• [Supplied passage]
Nevertheless, if their situation is bleak, it is their own fault.  Al Qaeda started this war.  The United States are merely attempting to apply the normal rules of warfare to a new and very different kind of conflict.

But we must remember that the right and the authority to treat members of Al Qaeda and its affiliates in this fashion derives from Congressional legislation.  Congress alone has the power to declare war.  And although the AUMF never uses those words, it is, in effect, a declaration of war.  The question is: does Dzokhar Tsarnaev come within the application of the AUMF?  I think it's premature to make that determination.

Just because Tsarnaev was apparently motivated by Islamic fanaticism, that doesn't make him associated with the perpetrators of 9/11.  Yes, the Tsarnaev brothers frequented jihadist web sites and posted incendiary videos to YouTube.  But that only proves that they were inspired by the jihadist ideology.  Unless there was two-way communication with Al Qaeda affiliated organizations, it doesn't seem like the case can be made that they come within the purview of the AUMF.  The older brother, Tamerlan, traveled to Russia for six months.  I don't think we can just assume he went to meet and/or train with jihadist forces.  He might have been visiting family.  He might even have gotten training and instruction from Chechen nationalist terrorists and then applied his new found knowledge to advance his own personal jihad.  But even that would not make him an enemy combatant under the AUMF.

• [Excerpted data]
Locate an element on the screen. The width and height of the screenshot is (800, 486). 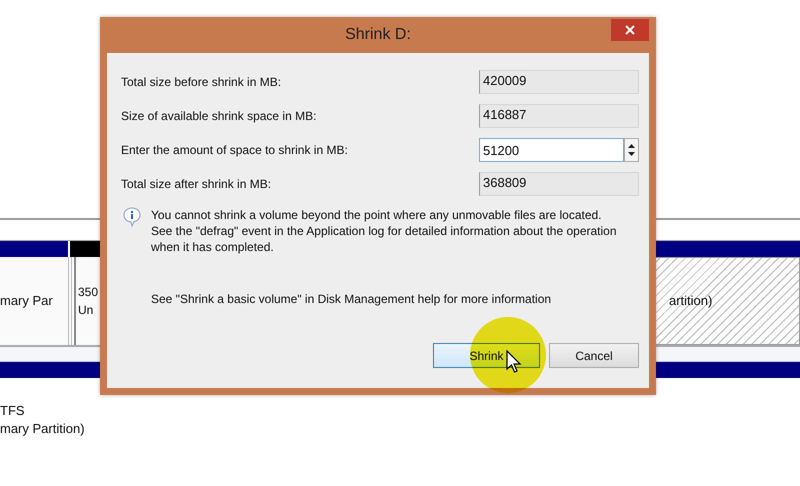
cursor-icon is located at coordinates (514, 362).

---

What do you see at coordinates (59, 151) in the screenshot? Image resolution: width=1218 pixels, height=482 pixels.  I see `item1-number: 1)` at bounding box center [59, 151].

• [Exercise goal] Translate this sentence from the passage about Tsarnaev and the AUMF into Spanish: "Congress alone has the power to declare war."

• [Output] Solo el Congreso tiene el poder de declarar la guerra.